** Work order **
Return the full listing, character for character.

** Available data **
################
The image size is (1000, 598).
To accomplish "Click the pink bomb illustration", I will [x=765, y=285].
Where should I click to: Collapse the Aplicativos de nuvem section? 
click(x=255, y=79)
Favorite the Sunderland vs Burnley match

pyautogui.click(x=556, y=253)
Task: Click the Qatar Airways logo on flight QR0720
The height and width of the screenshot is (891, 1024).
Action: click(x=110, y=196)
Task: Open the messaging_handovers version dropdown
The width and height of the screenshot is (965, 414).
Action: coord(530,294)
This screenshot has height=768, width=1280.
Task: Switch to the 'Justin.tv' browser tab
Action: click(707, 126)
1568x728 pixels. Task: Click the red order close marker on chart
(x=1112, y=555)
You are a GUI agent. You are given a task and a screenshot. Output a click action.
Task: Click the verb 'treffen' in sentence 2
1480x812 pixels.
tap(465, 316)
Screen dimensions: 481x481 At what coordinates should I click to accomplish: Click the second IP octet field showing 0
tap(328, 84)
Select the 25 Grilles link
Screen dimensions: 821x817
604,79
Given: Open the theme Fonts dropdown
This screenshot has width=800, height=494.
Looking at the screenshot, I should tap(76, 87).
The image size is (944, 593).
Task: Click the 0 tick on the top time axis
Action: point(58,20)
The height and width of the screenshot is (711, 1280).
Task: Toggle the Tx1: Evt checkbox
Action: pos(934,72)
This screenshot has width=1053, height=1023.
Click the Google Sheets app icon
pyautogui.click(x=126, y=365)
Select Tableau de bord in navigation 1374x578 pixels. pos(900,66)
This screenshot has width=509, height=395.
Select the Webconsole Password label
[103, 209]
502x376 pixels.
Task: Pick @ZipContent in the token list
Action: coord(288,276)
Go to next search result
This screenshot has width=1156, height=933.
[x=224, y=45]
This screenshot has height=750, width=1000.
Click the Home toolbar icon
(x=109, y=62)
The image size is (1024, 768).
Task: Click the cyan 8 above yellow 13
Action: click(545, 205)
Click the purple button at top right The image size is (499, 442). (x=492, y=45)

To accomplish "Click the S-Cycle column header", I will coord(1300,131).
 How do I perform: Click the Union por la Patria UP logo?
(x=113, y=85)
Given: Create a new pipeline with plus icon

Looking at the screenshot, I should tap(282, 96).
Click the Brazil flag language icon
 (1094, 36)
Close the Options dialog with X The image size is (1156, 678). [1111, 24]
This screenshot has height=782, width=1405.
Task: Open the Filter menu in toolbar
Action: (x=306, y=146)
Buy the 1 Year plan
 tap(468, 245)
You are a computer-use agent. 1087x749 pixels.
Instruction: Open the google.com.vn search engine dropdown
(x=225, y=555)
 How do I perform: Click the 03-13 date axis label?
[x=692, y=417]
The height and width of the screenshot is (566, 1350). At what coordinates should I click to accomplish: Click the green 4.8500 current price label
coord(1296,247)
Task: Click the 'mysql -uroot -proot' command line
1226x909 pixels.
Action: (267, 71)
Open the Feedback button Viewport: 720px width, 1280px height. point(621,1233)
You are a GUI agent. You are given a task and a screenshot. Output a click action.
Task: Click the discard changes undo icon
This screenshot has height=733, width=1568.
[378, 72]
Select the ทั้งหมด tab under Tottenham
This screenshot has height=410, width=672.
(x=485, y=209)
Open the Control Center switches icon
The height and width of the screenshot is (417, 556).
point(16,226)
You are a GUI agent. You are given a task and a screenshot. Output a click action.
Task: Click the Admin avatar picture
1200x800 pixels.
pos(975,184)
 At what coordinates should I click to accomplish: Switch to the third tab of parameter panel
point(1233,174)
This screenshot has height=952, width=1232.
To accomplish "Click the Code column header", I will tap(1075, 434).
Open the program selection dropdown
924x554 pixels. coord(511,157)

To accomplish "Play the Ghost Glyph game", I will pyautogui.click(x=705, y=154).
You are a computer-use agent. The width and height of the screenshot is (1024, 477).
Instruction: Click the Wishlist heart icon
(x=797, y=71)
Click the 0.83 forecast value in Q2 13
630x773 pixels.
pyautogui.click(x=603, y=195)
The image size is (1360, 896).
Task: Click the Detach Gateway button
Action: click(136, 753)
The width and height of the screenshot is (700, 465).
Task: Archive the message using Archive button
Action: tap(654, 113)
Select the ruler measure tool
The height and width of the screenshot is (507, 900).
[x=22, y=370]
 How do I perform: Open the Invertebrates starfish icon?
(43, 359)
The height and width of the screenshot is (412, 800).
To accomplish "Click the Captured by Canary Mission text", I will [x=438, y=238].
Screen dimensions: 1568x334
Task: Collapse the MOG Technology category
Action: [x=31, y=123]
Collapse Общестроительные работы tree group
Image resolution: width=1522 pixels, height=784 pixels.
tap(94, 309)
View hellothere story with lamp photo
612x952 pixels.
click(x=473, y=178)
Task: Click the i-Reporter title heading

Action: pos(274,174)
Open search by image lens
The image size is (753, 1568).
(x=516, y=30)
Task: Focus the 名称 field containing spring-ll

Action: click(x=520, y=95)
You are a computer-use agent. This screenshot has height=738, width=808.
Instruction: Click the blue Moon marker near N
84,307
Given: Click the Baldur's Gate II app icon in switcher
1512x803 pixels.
################
** Response area **
The image size is (1000, 598).
To accomplish "Click the pink bomb illustration", I will [x=765, y=285].
Where should I click to: Collapse the Aplicativos de nuvem section? 
click(x=255, y=79)
Favorite the Sunderland vs Burnley match

pyautogui.click(x=556, y=253)
Task: Click the Qatar Airways logo on flight QR0720
The height and width of the screenshot is (891, 1024).
Action: click(x=110, y=196)
Task: Open the messaging_handovers version dropdown
The width and height of the screenshot is (965, 414).
Action: coord(530,294)
This screenshot has height=768, width=1280.
Task: Switch to the 'Justin.tv' browser tab
Action: click(707, 126)
1568x728 pixels. Task: Click the red order close marker on chart
(x=1112, y=555)
You are a GUI agent. You are given a task and a screenshot. Output a click action.
Task: Click the verb 'treffen' in sentence 2
1480x812 pixels.
tap(465, 316)
Screen dimensions: 481x481 At what coordinates should I click to accomplish: Click the second IP octet field showing 0
tap(328, 84)
Select the 25 Grilles link
Screen dimensions: 821x817
604,79
Given: Open the theme Fonts dropdown
This screenshot has width=800, height=494.
Looking at the screenshot, I should tap(76, 87).
The image size is (944, 593).
Task: Click the 0 tick on the top time axis
Action: point(58,20)
The height and width of the screenshot is (711, 1280).
Task: Toggle the Tx1: Evt checkbox
Action: pos(934,72)
This screenshot has width=1053, height=1023.
Click the Google Sheets app icon
pyautogui.click(x=126, y=365)
Select Tableau de bord in navigation 1374x578 pixels. pos(900,66)
This screenshot has width=509, height=395.
Select the Webconsole Password label
[103, 209]
502x376 pixels.
Task: Pick @ZipContent in the token list
Action: coord(288,276)
Go to next search result
This screenshot has width=1156, height=933.
[x=224, y=45]
This screenshot has height=750, width=1000.
Click the Home toolbar icon
(x=109, y=62)
The image size is (1024, 768).
Task: Click the cyan 8 above yellow 13
Action: click(545, 205)
Click the purple button at top right The image size is (499, 442). (x=492, y=45)

To accomplish "Click the S-Cycle column header", I will coord(1300,131).
 How do I perform: Click the Union por la Patria UP logo?
(x=113, y=85)
Given: Create a new pipeline with plus icon

Looking at the screenshot, I should tap(282, 96).
Click the Brazil flag language icon
 (1094, 36)
Close the Options dialog with X The image size is (1156, 678). [1111, 24]
This screenshot has height=782, width=1405.
Task: Open the Filter menu in toolbar
Action: (x=306, y=146)
Buy the 1 Year plan
 tap(468, 245)
You are a computer-use agent. 1087x749 pixels.
Instruction: Open the google.com.vn search engine dropdown
(x=225, y=555)
 How do I perform: Click the 03-13 date axis label?
[x=692, y=417]
The height and width of the screenshot is (566, 1350). At what coordinates should I click to accomplish: Click the green 4.8500 current price label
coord(1296,247)
Task: Click the 'mysql -uroot -proot' command line
1226x909 pixels.
Action: (267, 71)
Open the Feedback button Viewport: 720px width, 1280px height. point(621,1233)
You are a GUI agent. You are given a task and a screenshot. Output a click action.
Task: Click the discard changes undo icon
This screenshot has height=733, width=1568.
[378, 72]
Select the ทั้งหมด tab under Tottenham
This screenshot has height=410, width=672.
(x=485, y=209)
Open the Control Center switches icon
The height and width of the screenshot is (417, 556).
point(16,226)
You are a GUI agent. You are given a task and a screenshot. Output a click action.
Task: Click the Admin avatar picture
1200x800 pixels.
pos(975,184)
 At what coordinates should I click to accomplish: Switch to the third tab of parameter panel
point(1233,174)
This screenshot has height=952, width=1232.
To accomplish "Click the Code column header", I will tap(1075, 434).
Open the program selection dropdown
924x554 pixels. coord(511,157)

To accomplish "Play the Ghost Glyph game", I will pyautogui.click(x=705, y=154).
You are a computer-use agent. The width and height of the screenshot is (1024, 477).
Instruction: Click the Wishlist heart icon
(x=797, y=71)
Click the 0.83 forecast value in Q2 13
630x773 pixels.
pyautogui.click(x=603, y=195)
The image size is (1360, 896).
Task: Click the Detach Gateway button
Action: click(136, 753)
The width and height of the screenshot is (700, 465).
Task: Archive the message using Archive button
Action: tap(654, 113)
Select the ruler measure tool
The height and width of the screenshot is (507, 900).
[x=22, y=370]
 How do I perform: Open the Invertebrates starfish icon?
(43, 359)
The height and width of the screenshot is (412, 800).
To accomplish "Click the Captured by Canary Mission text", I will [x=438, y=238].
Screen dimensions: 1568x334
Task: Collapse the MOG Technology category
Action: [x=31, y=123]
Collapse Общестроительные работы tree group
Image resolution: width=1522 pixels, height=784 pixels.
tap(94, 309)
View hellothere story with lamp photo
612x952 pixels.
click(x=473, y=178)
Task: Click the i-Reporter title heading

Action: pos(274,174)
Open search by image lens
The image size is (753, 1568).
(x=516, y=30)
Task: Focus the 名称 field containing spring-ll

Action: click(x=520, y=95)
You are a computer-use agent. This screenshot has height=738, width=808.
Instruction: Click the blue Moon marker near N
84,307
Given: Click the Baldur's Gate II app icon in switcher
1512x803 pixels.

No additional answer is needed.